Les conséquences de l’arrêt Stuart Olson en Alberta sont probablement différentes de celles du Manitoba puisque la loi de l’Alberta sur les privilèges des constructeurs (la Builders' Lien Act, RSA 2000, c B-7 [BLA Alberta]) n’est pas la même que celle du Manitoba. En Alberta, les fonds reçus par un entrepreneur ne sont pas assujettis à une fiducie prévue par la loi tant qu’ils n’ont pas été payés après la délivrance d’un certificat d’exécution substantielle (BLA Alberta, alinéa 22(1)b)). Ainsi, le double dilemme de la sécurité peut ne pas se poser tant que l’argent n’est pas reçu après une exécution substantielle.

Cela dit, une fois que le certificat est délivré, les dispositions fiduciaires de la BLA Alberta sont engagées. Si un privilège est alors enregistré, un entrepreneur en Alberta devra décider de : (1) le laisser grever le bien, (2) déposer un cautionnement de privilège et détenir tous les fonds alors reçus en fiducie, ou (3) soumettre tout fonds détenu en fiducie au tribunal pour garantir la réclamation de privilège.

La CSC s’est empressé d’ajouter qu’un demandeur ne pourra « jamais » recevoir de l’argent en vertu d’un privilège et d’une fiducie « pour le même travail, les mêmes services ou matériaux » (para 48). Au lieu de cela, « le paiement effectué en vertu de la fiducie éliminera le montant équivalent payable pour satisfaire à la réclamation de privilège » (ibid. La CSC a reconnu, à titre d’exemple, que le montant de la caution de privilège déposé par Dominion aurait été réduit, dollar pour dollar, si Dominion avait versé des sommes détenues en fiducie au tribunal.

Conclusion

Quelle que soit la compétence en cause, la CSC a maintenant précisé que les deux droits prévus par la loi existent séparément. Cette décision peut être considérée comme une victoire pour les sous-traitants.

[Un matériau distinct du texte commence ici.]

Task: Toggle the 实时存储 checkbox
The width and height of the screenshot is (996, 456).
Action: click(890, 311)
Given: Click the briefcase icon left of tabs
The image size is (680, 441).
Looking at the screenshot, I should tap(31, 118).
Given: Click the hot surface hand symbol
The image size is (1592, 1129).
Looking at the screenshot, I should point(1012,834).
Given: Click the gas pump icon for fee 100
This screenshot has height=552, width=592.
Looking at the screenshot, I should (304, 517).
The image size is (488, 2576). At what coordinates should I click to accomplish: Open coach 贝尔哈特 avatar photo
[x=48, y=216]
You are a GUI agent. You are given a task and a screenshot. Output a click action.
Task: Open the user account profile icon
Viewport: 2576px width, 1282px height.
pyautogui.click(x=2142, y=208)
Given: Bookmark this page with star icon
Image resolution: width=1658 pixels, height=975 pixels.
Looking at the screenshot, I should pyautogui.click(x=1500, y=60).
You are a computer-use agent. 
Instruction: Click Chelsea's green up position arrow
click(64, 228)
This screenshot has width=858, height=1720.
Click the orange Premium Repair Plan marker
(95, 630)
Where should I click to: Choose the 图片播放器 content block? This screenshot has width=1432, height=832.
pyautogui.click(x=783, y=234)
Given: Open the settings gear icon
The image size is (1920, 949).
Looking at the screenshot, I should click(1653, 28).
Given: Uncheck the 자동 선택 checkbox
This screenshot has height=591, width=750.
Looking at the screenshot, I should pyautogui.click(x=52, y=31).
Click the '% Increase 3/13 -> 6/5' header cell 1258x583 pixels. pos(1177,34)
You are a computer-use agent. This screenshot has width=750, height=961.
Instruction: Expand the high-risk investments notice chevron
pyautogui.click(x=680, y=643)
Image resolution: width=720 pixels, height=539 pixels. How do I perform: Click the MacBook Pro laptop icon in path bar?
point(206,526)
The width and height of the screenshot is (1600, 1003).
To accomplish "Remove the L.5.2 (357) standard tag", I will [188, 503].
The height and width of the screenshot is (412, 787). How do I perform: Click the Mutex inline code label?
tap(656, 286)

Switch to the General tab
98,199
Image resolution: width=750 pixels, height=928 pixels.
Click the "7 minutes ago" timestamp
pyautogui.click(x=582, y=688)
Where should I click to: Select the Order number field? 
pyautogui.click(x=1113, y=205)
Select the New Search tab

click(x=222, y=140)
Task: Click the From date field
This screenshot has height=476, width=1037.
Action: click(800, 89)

Ils ont maintenant la possibilité de se prévaloir de la réparation du privilège du constructeur en plus de la réparation en fiducie prévue dans la législation sur le privilège du constructeur. Dans l’affaire Stuart Olson, la simple allégation d’une dette empêchait Dominion et le propriétaire de l’aréna d’utiliser d’importantes sommes d’argent. Dans le cas de Dominion, le coût de la réclamation de Structal a été aggravé par les frais associés au cautionnement de privilège. De telles difficultés ne semblaient pas déranger la CSC. Le comité a plutôt décidé à l’unanimité que ce résultat reflétait l’intention du législateur du Manitoba.